* [Texte présenté]:
◇ ◇ ◇ ◇ ◇

Trois questions à Bernard Christian Rekoula sur le coup d’Etat au Gabon

“Il est étonnant que cette opération ait pu se produire sans que les autorités françaises n’en soient informées.”

Ce 30 août au matin des militaires de l’armée régulière et des membres de Garde Républicaine sont apparus à la télévision gabonaise annonçant l’annulation de l’élection présidentielle. Les résultats venaient d’être proclamés, maintenant Ali Bongo au pouvoir dans la continuité des 56 ans de la dynastie initiée par son père, emblématique de la Françafrique. Nous interrogeons Bernard Christian Rekoula avec qui nous nous étions déjà entretenus à propos de l’adoubement par Macron de Ali Bongo et des agissements de Perenco. A l’approche des élections et des multiples agissements du pouvoir, il a été agressé par des gendarmes gabonais la semaine passée devant l’ambassade du Gabon dans le 16ème arrondissement à Paris. Il nous raconte avoir découvert qu’il y avait une liste de personnes autorisées à voter (celles votant pour Bongo) et toutes les autres interdites de vote en France pour ces élections.

 

Quelle est votre interprétation de la situation, ce coup d’État qui met de côté Ali Bongo?

Mon interprétation est que le nouveau pouvoir a permis pour la première fois en plus de 50 ans de faire en sorte que les Bongo ne soient plus à la tête du pays. Pour une fois, les Gabonais peuvent se sentir libérés de la dictature des Bongo, libérés du joug, de la tyrannie. Mais au-delà de l’euphorie, lorsque l’on réfléchit à tête reposée, la situation est confuse.

Au-delà de ce qui est dit et fait, on se pose la question comment l’armée a pu être unanime dans ce coup de force. Quand on sait qu’elle est formée par des instructeurs français, que les moyens de communication de l’armée gabonaise passent automatiquement par des moyens de communication français, il est étonnant que ça ait pu se produire sans que les autorités françaises n’en soient informées. Vu la manière dont c’est organisé, ça signifie que ça a été muri de longue date. Le Gabon ayant un service d’écoute assez performant et aux mains en partie des services de renseignement français, je suis assez perplexe quant au fait que la France n’ait pas été au courant de ce qui se tramait. Surtout quand je vois la réaction timide de la France et d’autres partenaires occidentaux, même si elle a réagi, ce n’est pas avec la même vigueur que pour le Niger ou pour d’autres.

◇ ◇ ◇ ◇ ◇

* [Segment de données]:
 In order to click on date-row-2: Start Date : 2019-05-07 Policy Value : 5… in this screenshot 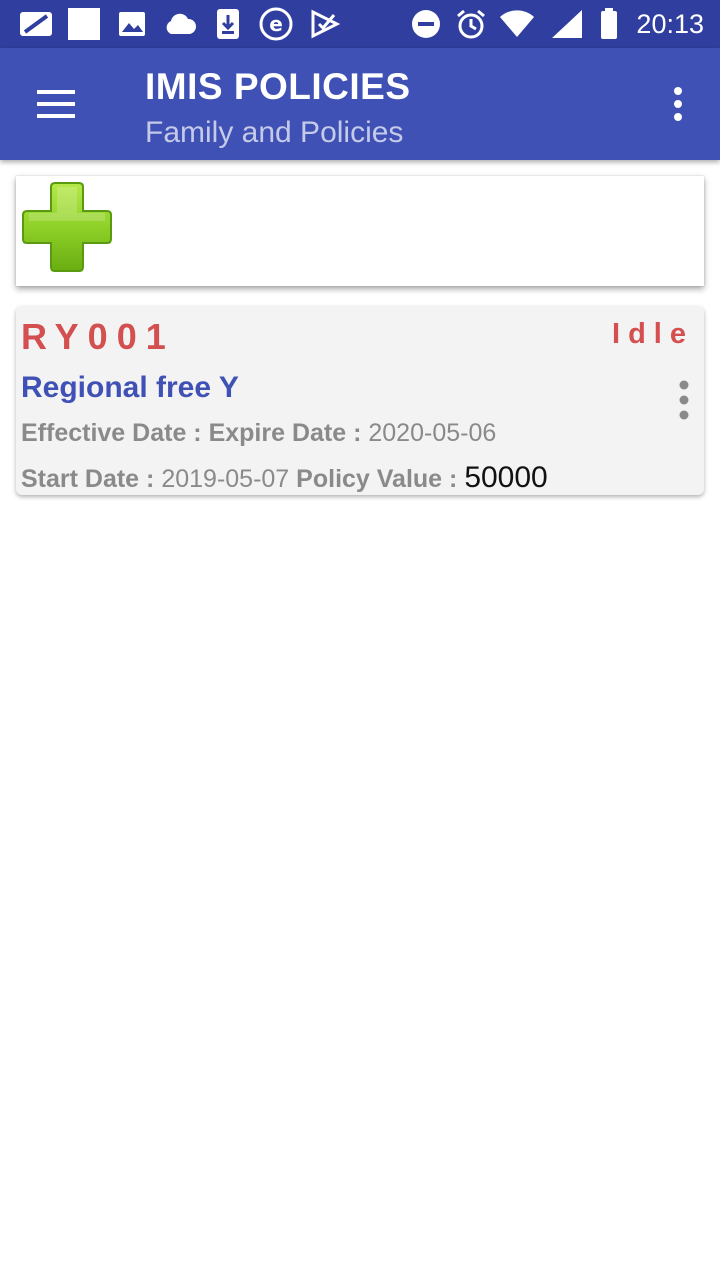, I will do `click(284, 478)`.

◇ ◇ ◇ ◇ ◇

* [Consigne]: Reprenez l'entretien sur le coup d'État au Gabon et poursuivez-le à la suite de sa dernière phrase.

* [Réponse à l'exercice]:
Le communiqué des Etats-Unis, ils disent observer la situation avec inquiétude, en langage diplomatique ça veut dire que les choses ont été actées.

Au delà de la joie, la surprise, l’euphorie, je reste perplexe et dubitatif. Surtout quand je vois les premières déclarations où monsieur Oligui s’est autoproclamé président d’une transition. Alors que jusque là la société civile et les politiques sont totalement écartés. Le président Albert Ondo Ossa n’a pu faire aucune déclaration. (1)

En temps normal, si monsieur Oligui prétend faire ce coup de force à cause de la situation du pays, la logique voudrait qu’il remette le pouvoir à Albert Ondo Ossa et que tous travaillent la main dans la main.

Lorsque l’on parle de transition les militaires ne sont pas en principe habilités à poursuivre une transition. C’est normalement une affaire de civils. Qu’est-ce qui justifierait que des militaires puissent prétendre relever l’économie d’un pays? D’autant plus que monsieur Oligui jusqu’il n’y a pas longtemps c’était le bras armé du système Bongo. Une grande partie des officiers sont des irréductibles du cercle Bongo et sa famille.

 

Quel est le rôle des États impérialistes compte tenu des différents intérêts économiques? Peut-être que ça ne les dérangeaient pas de laisser partir Bongo vu la fatigue de la population.

Antoine Glaser sur France 24 disait que les amis de Bongo c’est les Etats-Unis, le Maroc, il affirmait : “la France et ses 350 militaires ce n’est pas grand-chose”, précisant également que le principal intérêt c’est le manganèse. Qu’en pensez-vous ?

Stratégiquement, le Gabon est un pays extrêmement important pour la France de Macron. Il ne peut rien se passer sans que les politiques français soient informés. Si il y a un pays où les renseignements français sont extrêmement bien implantés par leur représentation militaire, tous les postes clés de l’armée, c’est bien le Gabon.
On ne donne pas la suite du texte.